“J’ai remarqué qu’il y avait écrit ‘Poutine bye-bye’ sur l’affichette brandie par une jeune femme”, est intervenu le président russe au début de la conférence de presse, le 14 décembre. Alors la journaliste visée a pris le micro et précisé : “‘Poutine babaï’. ‘Babaï’ signifie ‘grand-père’ en langue tatare. C’est ainsi que les enfants vous appellent en République du Tatarstan.” Cette scène, écrit le quotidien Moskovski Komsomolets, résume, malgré quelques tentatives de provocation, la tonalité générale de l’échange entre le président et les journalistes, et symbolise la période politique actuelle :

Poutine n’a aucunement l’intention de nous dire ‘bye-bye’, il s’installe dans le rôle de ‘babaï’ de la politique russe : un homme d’État rompu à tout, qui sait tout d’avance et que rien ne peut surprendre.”

Quatre heures d’échanges avec quelque 1 600 journalistes accrédités, au cours desquelles le candidat à sa propre succession pour six nouvelles années a reconnu que son programme électoral n’était pas tout à fait finalisé. Cependant, il a annoncé les principales lignes de ce que le site Gazeta.ru analyse comme une tentative de définir un “nouveau cycle politique en Russie”.

Le “président des Affaires intérieures”

Tout d’abord, Vladimir Poutine s’est présenté comme le “président des Affaires intérieures” (alors que le mandat qui s’achève a été marqué par la place de la Russie à l’international). Sur le plan économique, dans un contexte de chute des revenus de la population depuis plusieurs années, il a insisté sur l’aide aux régions les plus pauvres, l’annulation d’une partie des arriérés d’impôts des citoyens en difficulté, l’allègement des impôts fonciers des retraités. L’effacement de cette ardoise concernera 42 millions de personnes pour un montant de 41 milliards de roubles [591 millions d’euros]. Le président n’a pas donné de précisions sur une éventuelle réforme fiscale, mais a laissé entendre que l’âge de la retraite serait progressivement repoussé.

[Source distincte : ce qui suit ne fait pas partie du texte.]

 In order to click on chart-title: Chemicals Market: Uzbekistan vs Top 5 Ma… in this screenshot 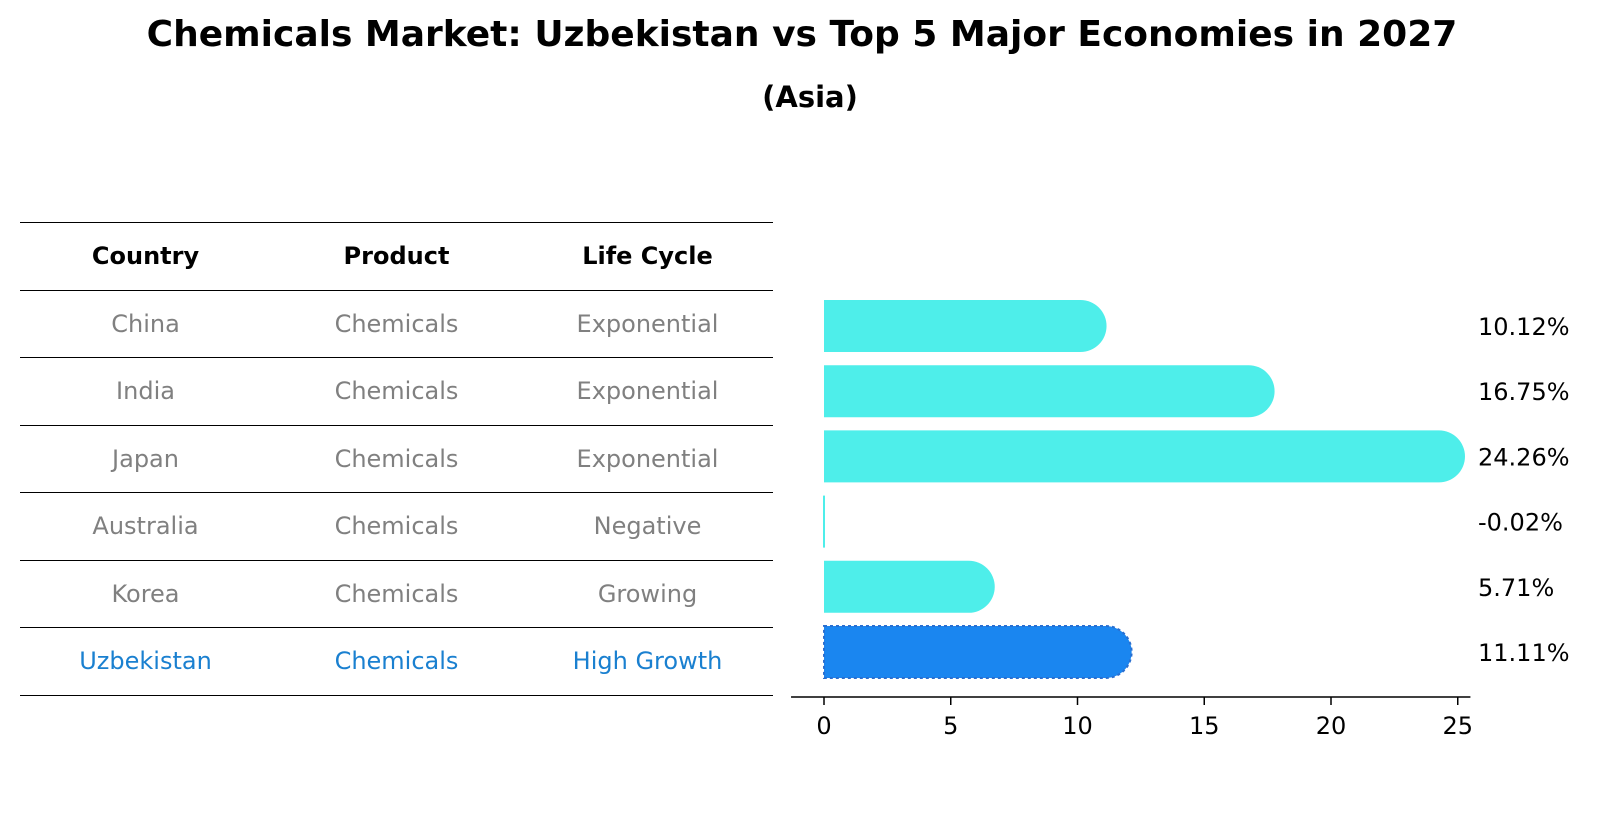, I will do `click(802, 34)`.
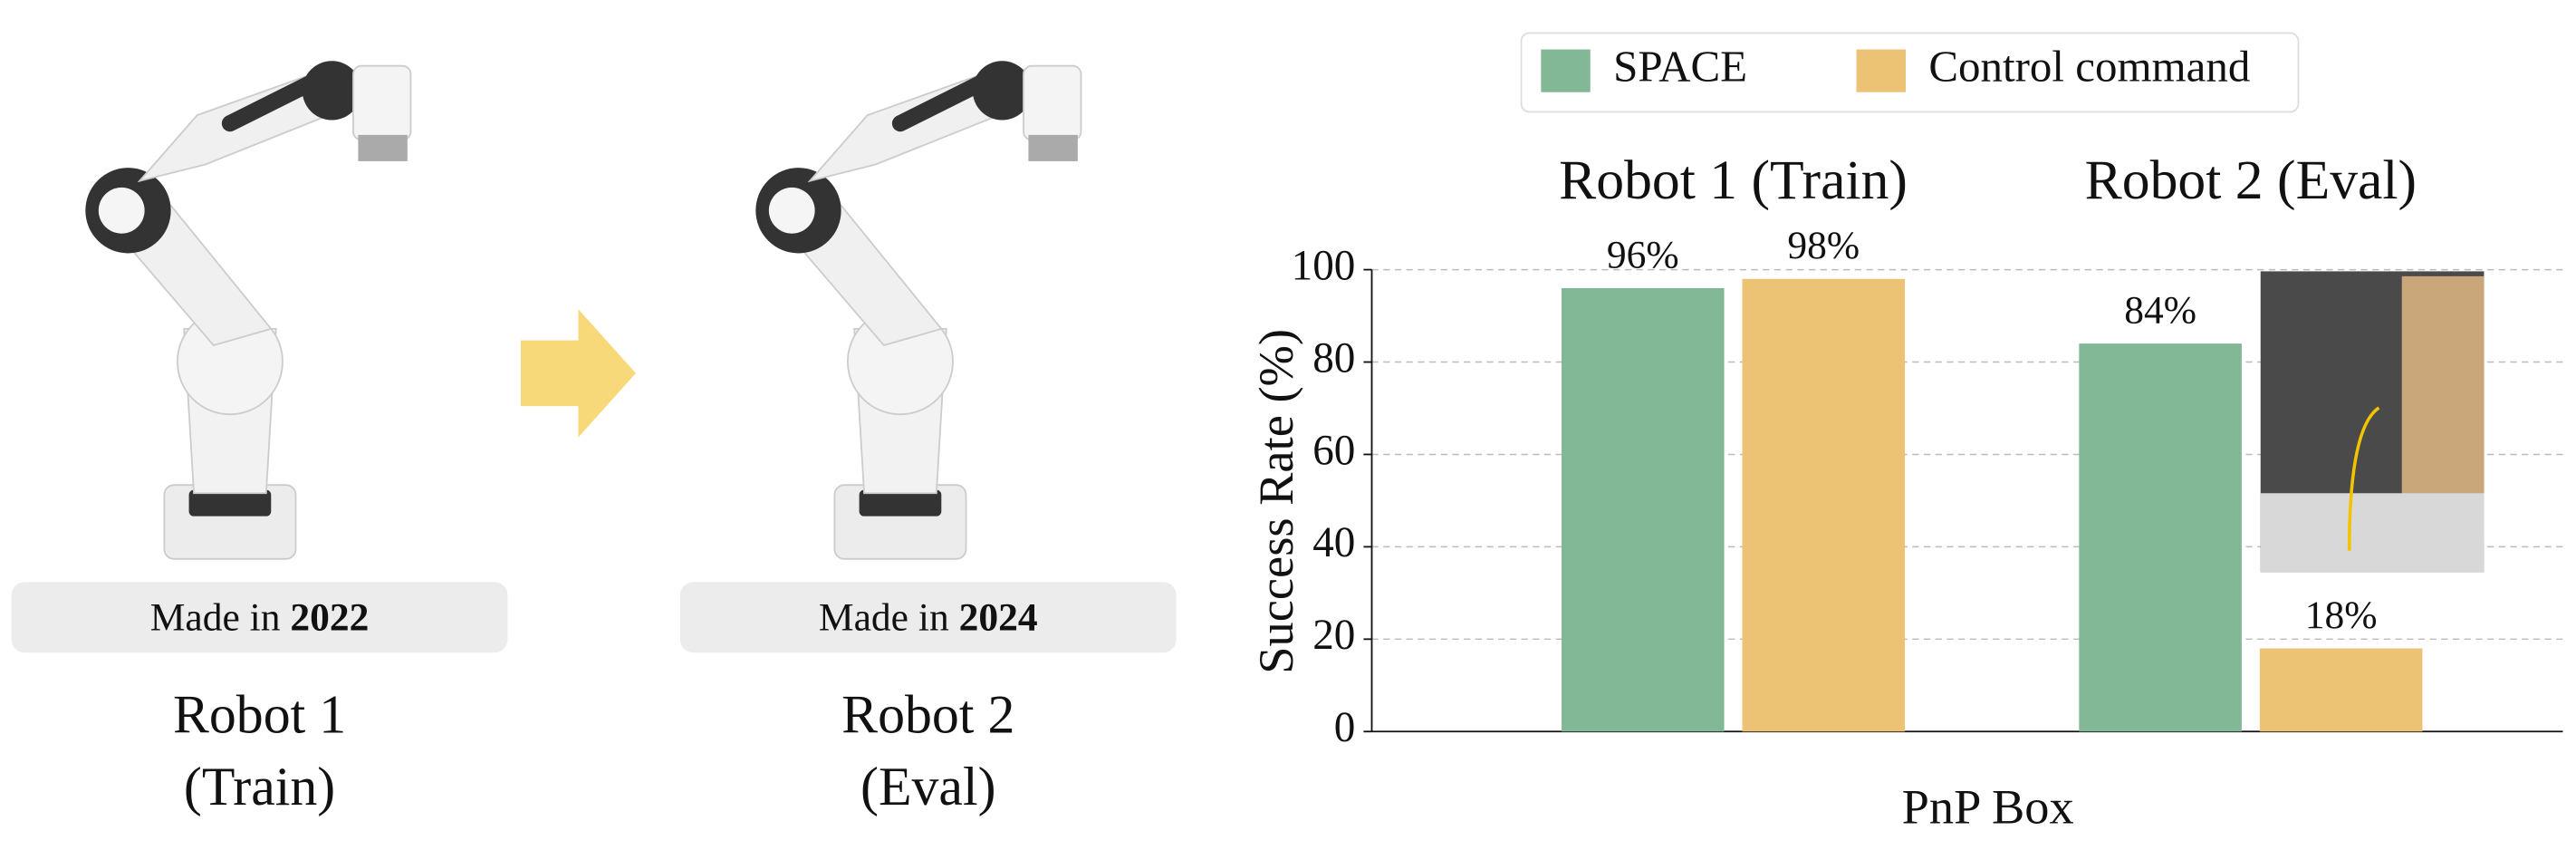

Concernant la politique extérieure, Vladimir Poutine n’a fait aucune déclaration sur un quelconque changement de ligne du Kremlin, ce qui est “logique”, estime le site, puisqu’elle contribue à sa popularité, et continuera “tant que cela n’aura pas d’impact négatif sur l’économie au point de déstabiliser le pouvoir”.

En revanche, le président a très clairement exprimé sa position sur le terrain de la politique intérieure. À la question de Ksenia Sobtchak, candidate à la présidentielle (et journaliste accréditée à la conférence de presse), demandant pourquoi “le pouvoir refuse une compétition politique normale”, notamment en n’enregistrant pas la candidature de l’opposant Alexeï Navalny, il a répondu sans hésitation :

Vous voulez que des Saakachvili déstabilisent la situation du pays ? Vous voulez qu’on saute d’un Maïdan à un autre, qu’on subisse des coups d’État ? [Allusion aux révolutions ukrainiennes et aux récentes frasques politiques de Mikheïl Saakachvili, l’ancien président géorgien et ex-gouverneur d’Odessa devenu opposant au régime de Kiev.] Je suis convaincu que l’écrasante majorité des citoyens russes ne veut pas et n’acceptera pas l’apparition en Russie de gens comme Saakachvili. Nous ne voulons pas que la Russie devienne une deuxième Ukraine et nous ne le tolérerons pas.”

Gazeta.ru relève au passage le glissement lexical qu’opère le président de la “majorité des citoyens” vers le pronom personnel “nous”. Il a également lâché à Ksenia Sobtchak : “Le pouvoir n’a jamais craint personne, et ne craint toujours personne.” On comprend pourquoi, si le pouvoir c’est lui et la majorité des citoyens c’est “nous”, Vladimir Poutine n’a plus besoin des structures d’un parti politique et se présentera comme candidat “indépendant”.